Re: Blank nodes must DIE! [ was Re: Blank nodes semantics - existential variables?] from Hugh Glaser on 2020-07-23 (semantic-web@w3.org from July 2020)

From: Hugh Glaser <hugh@glasers.org>
Date: Thu, 23 Jul 2020 23:58:07 +0100
To: Eric Prud'hommeaux <eric@w3.org>
Cc: Antoine Zimmermann <antoine.zimmermann@emse.fr>, Semantic Web <semantic-web@w3.org>, Maxime Lefrançois <maxime.lefrancois@emse.fr>
Message-Id: <2B0A412D-F27C-46AB-9A77-882E3EA3150C@glasers.org>
If I understand correctly.
I will need to add a UCUM parser to my system to be able to process these datatypes, if people send them to me in their RDF?
In fact, I will need a UCUM to RDF converter to be able to "understand" properly what they "mean"?
Does such an animal exist?

◆ DATA SHOWN ◆
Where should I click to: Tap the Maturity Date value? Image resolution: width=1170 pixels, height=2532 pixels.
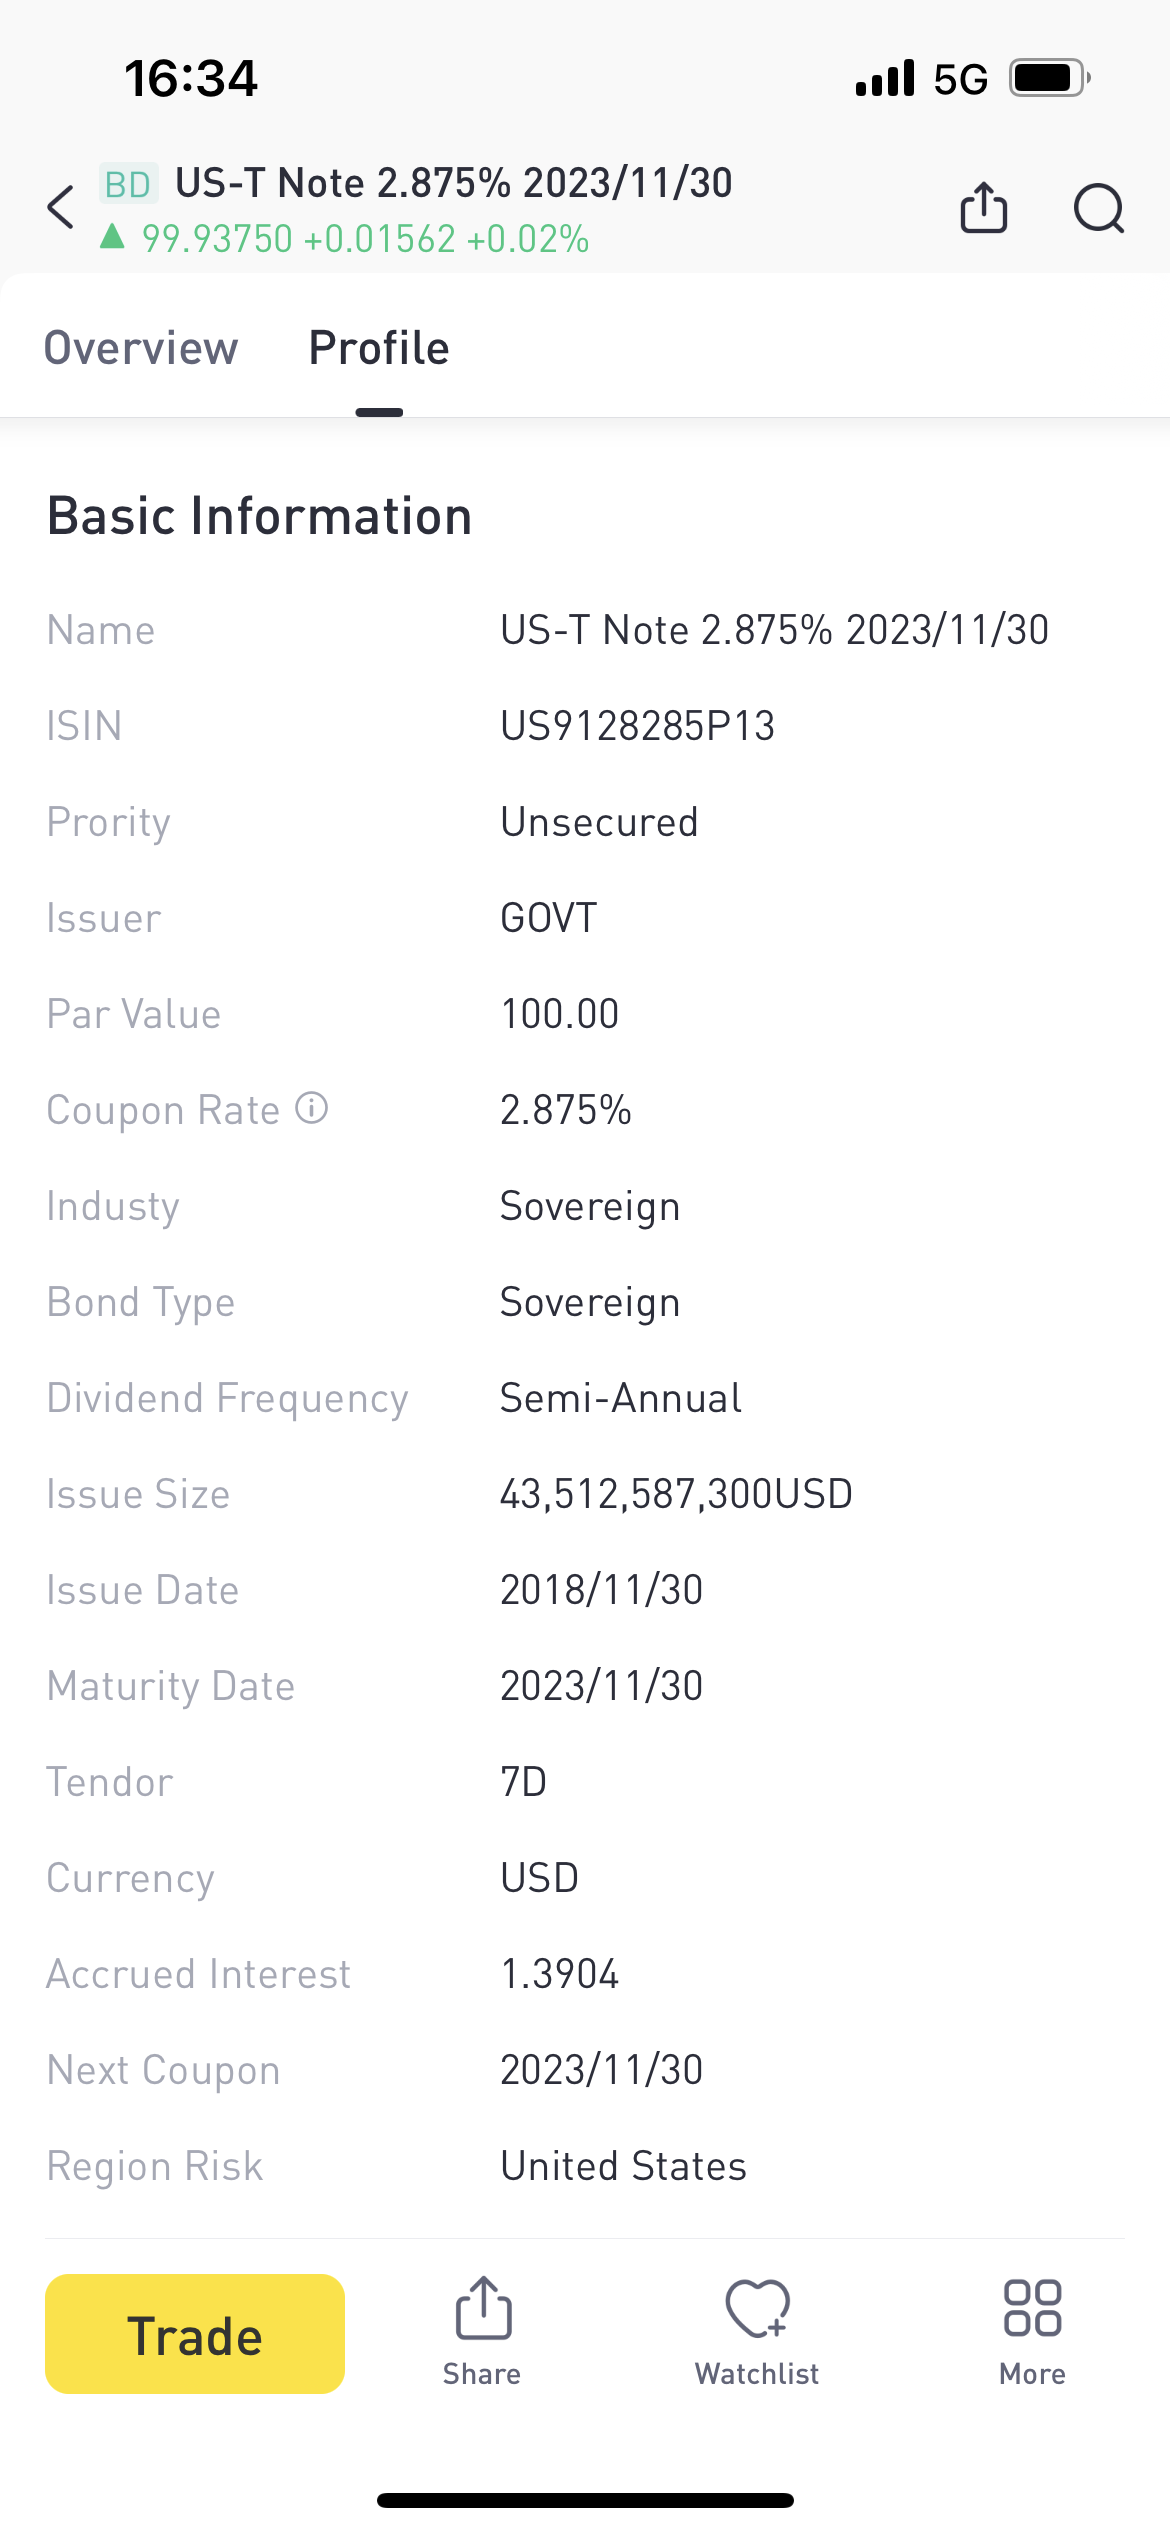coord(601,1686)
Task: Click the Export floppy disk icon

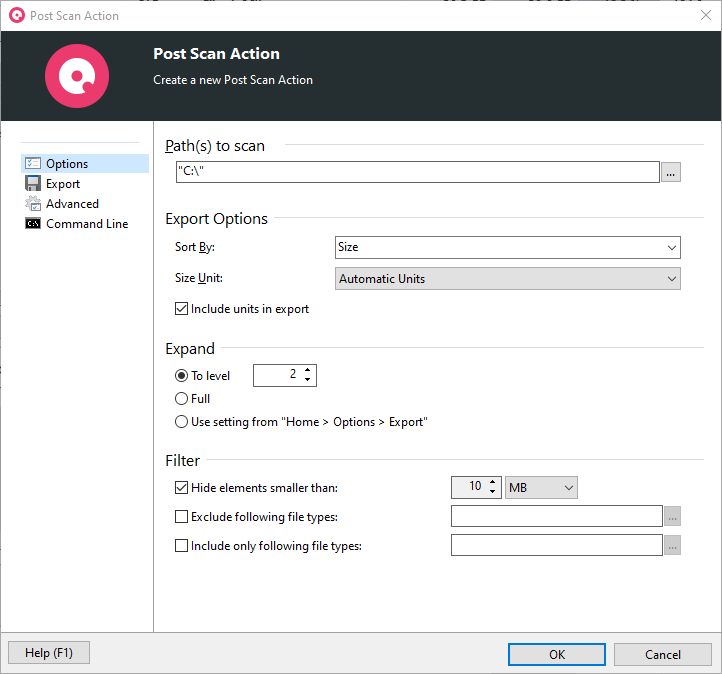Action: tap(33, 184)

◆ EXERCISE ◆
In the mailing-list message, what kind of parser does the writer say would need to be added to process these datatypes?

◆ THE RESULT ◆
A UCUM parser.